Caregivers can also play a role in repairing cognitive deficits, by playing memory or word-matching games, for instance. “The family really loves to get involved with that,” said Brulé.
Helping Caregivers Cope
Helping caregivers cope with these pressures is a priority at the Heart Institute. One of the main things the Rehabilitation team does, said Robbins, is to “normalize the abnormal.” This means providing reassurance that what patients and caregivers are experiencing is a normal part of the recovery process. In addition, the team provides support for caregivers in several ways:
- Caregivers are encouraged to attend the various classes offered as part of the rehabilitation process. Importantly, while patients and caregivers both participate in stress management groups, they do so separately, giving caregivers a chance to talk about the stresses they’re experiencing without making the people they are caring for feel guilty about causing those stresses.
- Help is offered for identifying and accessing resources that are available (see the Heart Institute’s new listing of Caregiver Resources). Members of the Rehabilitation team will advocate for caregivers, said Robbins, making sure they get the help they need. Whether it’s setting up medical appointments or working with the pharmacy, the team plays a facilitating role.
- Caregivers also have access to all the members of the Cardiac Rehabilitation team for a friendly ear and someone to talk to.

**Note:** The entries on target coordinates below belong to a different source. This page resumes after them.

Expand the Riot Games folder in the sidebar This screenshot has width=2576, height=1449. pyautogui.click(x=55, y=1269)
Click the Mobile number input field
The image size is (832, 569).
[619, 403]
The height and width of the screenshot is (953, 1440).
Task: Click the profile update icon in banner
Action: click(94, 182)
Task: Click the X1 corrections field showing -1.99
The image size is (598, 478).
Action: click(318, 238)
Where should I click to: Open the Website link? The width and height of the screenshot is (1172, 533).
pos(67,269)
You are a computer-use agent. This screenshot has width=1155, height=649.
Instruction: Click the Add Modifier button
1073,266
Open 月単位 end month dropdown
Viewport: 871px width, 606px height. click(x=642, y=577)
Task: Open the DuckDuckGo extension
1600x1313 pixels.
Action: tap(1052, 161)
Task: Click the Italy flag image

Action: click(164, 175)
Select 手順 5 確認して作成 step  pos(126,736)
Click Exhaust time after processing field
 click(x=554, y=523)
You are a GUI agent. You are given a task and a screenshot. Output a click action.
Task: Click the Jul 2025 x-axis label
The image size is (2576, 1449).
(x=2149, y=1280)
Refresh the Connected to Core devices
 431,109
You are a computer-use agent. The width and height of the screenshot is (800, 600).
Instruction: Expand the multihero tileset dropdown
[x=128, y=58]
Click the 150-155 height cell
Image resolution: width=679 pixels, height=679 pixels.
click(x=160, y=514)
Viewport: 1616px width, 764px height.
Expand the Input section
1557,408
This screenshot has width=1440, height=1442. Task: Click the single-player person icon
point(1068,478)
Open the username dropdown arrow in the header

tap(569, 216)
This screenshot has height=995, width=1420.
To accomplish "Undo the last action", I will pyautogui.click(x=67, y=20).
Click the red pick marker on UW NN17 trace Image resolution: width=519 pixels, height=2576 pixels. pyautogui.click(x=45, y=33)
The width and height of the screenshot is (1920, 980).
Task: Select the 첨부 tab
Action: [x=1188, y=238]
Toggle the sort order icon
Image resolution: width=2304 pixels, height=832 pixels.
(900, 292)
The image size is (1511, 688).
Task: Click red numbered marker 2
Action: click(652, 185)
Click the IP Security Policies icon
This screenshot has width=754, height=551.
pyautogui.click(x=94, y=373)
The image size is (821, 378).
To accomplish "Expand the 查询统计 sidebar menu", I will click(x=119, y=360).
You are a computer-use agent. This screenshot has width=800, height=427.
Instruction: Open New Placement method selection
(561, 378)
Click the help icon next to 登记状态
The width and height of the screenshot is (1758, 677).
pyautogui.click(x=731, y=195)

Robbins noted that team members spend a lot of time talking with caregivers who are sitting on the sidelines of the Heart Institute’s track facility while patients take exercise classes.
- Caregivers can also call the Nurse Coordinators 24 hours a day to have their questions answered, or simply for emotional and practical support.
“The ability to talk to a nurse at any time is something people remark on,” said Brownrigg.
This fall, based on focus groups held to identify the needs of patients and caregivers, the Heart Institute will offer a couples-based intervention, called Healing Hearts Together. The new offering is an adaptation by Dr. Tulloch and colleagues of the Hold Me Tight program developed by Sue Johnson, PhD, a world-renowned couples therapist. Healing Hearts Together addresses the specific needs of cardiac patients and their partners. The goal is to strengthen a couple’s bonds so that they can communicate better and help meet each other’s needs. While it is a pilot project, Dr. Tulloch said the Institute plans to offer more such resources in the future.
“We want to prevent caregiver burnout,” said Brownrigg. “The reality is that heart disease is a chronic disease. This isn’t just a one-off. We want to support caregivers because they’re absolutely vital.”